Exercise requirements:
Your task is to reproduce, exactly and only, the lines running from the line containing "Task: Select the ltmain.sh shell script icon" to the end of the data below, both included.

START Data records

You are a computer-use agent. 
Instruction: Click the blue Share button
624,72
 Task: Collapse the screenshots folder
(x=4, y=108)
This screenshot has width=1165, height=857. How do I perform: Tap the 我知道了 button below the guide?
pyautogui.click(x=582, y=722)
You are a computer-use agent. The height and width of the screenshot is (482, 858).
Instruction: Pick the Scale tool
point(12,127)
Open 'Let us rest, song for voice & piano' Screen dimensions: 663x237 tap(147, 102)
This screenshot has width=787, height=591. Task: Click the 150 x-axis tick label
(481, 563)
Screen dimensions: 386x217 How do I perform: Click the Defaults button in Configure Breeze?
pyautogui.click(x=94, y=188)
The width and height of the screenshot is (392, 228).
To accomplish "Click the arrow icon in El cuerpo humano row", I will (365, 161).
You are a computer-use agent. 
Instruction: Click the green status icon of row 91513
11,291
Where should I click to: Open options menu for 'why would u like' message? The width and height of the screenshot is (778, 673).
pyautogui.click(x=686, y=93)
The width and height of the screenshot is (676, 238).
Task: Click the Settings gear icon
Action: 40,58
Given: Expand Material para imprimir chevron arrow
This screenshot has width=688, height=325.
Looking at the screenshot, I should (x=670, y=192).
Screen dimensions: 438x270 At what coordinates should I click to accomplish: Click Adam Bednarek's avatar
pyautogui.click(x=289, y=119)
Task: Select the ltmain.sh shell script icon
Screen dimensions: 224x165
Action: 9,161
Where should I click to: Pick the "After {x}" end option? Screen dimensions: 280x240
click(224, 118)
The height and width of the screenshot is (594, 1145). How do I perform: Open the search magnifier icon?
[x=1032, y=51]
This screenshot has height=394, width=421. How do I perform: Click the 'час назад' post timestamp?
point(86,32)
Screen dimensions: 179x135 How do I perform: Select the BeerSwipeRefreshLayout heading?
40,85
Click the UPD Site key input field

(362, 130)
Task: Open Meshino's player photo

END Data records

Expected output:
Task: Select the ltmain.sh shell script icon
Screen dimensions: 224x165
Action: 9,161
Where should I click to: Pick the "After {x}" end option? Screen dimensions: 280x240
click(224, 118)
The height and width of the screenshot is (594, 1145). How do I perform: Open the search magnifier icon?
[x=1032, y=51]
This screenshot has height=394, width=421. How do I perform: Click the 'час назад' post timestamp?
point(86,32)
Screen dimensions: 179x135 How do I perform: Select the BeerSwipeRefreshLayout heading?
40,85
Click the UPD Site key input field

(362, 130)
Task: Open Meshino's player photo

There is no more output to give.